Music, Memory, and Ritual as Timeless Lures
What Michelangelo accomplishes in stone, we often experience in sound, recollection, and sacred gesture. Music, for instance, unfolds in time, yet in its most powerful moments—an unresolved chord, a tender melodic return, a sudden silence—it transcends the forward march of seconds and minutes. It holds us in a now so rich and complete that time seems to vanish or glow from within. These musical moments implant timelessness in transition, echoing Whitehead’s idea of the “perfect moment” that is fadeless in the lapse of time.
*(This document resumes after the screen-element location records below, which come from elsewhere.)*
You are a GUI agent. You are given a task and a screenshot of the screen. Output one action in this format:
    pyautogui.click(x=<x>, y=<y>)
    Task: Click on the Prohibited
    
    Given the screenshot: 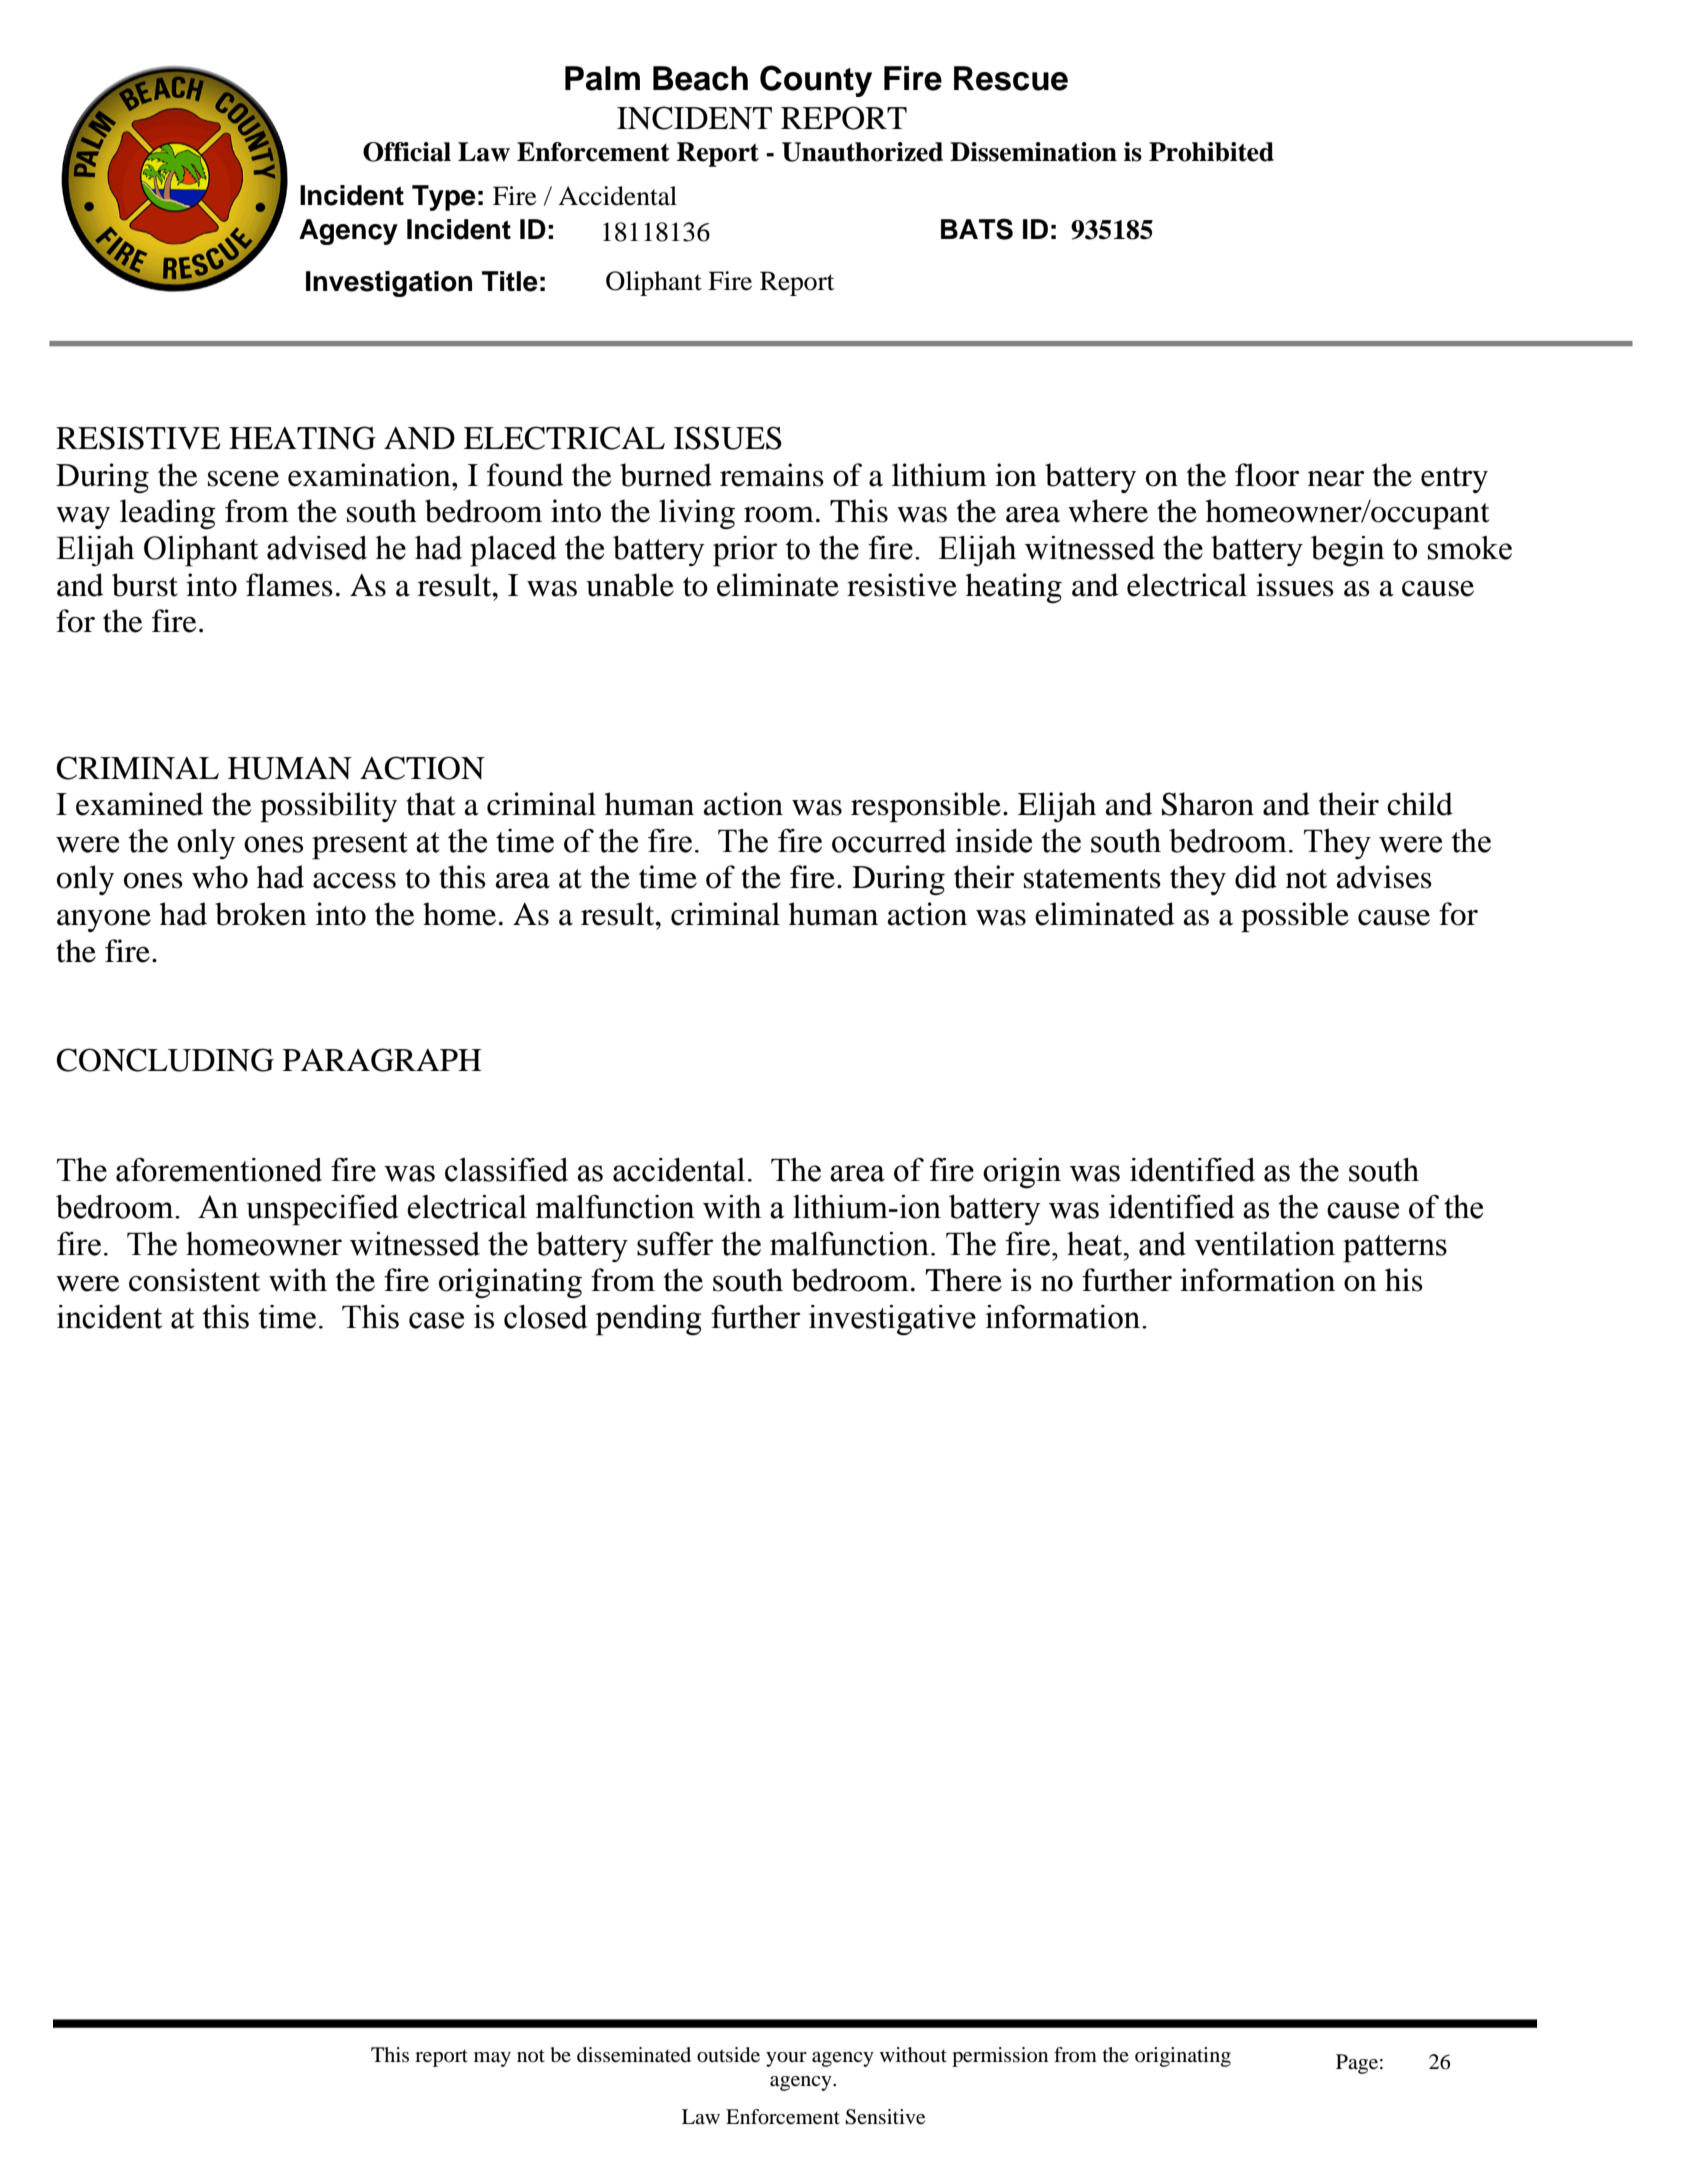 What is the action you would take?
    pyautogui.click(x=1211, y=152)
Memory, too, can become a vessel of eternity. A remembered face, a scent, a phrase whispered long ago—all may return to us not merely as data from the past but as living presences. In memory, what once perished can feel, paradoxically, more real than the present. When suffused with love or longing, memory becomes a kind of sacrament: a re-entry into a moment that is no longer bound by its original occasion. It is preserved, not only in our minds, but perhaps, in Whitehead’s vision, in the very heart of God.
And ritual—whether religious or secular—offers yet another way in which time is deepened and re-patterned. Through repeated gestures, chants, meals, or acts of remembrance, we interrupt the monotony of linear time and invite a sense of the sacred. The lighting of candles, the passing of bread, the ringing of bells: these are not merely repetitions, but rhythmic thresholds through which eternal meaning is woven into temporal life. Ritual does not stop time, but it gathers it—folding past, present, and future into a moment of luminous coherence.
In music, memory, and ritual, we touch the eternal—not by leaving the world, but by entering it more fully. These experiences implant timelessness into the passing moment, offering us glimpses of a reality where, as Whitehead puts it, “time has lost its character of perpetual perishing.” They reveal, like Michelangelo’s sculptures, that even in the flux of becoming, there can be a beauty that abides.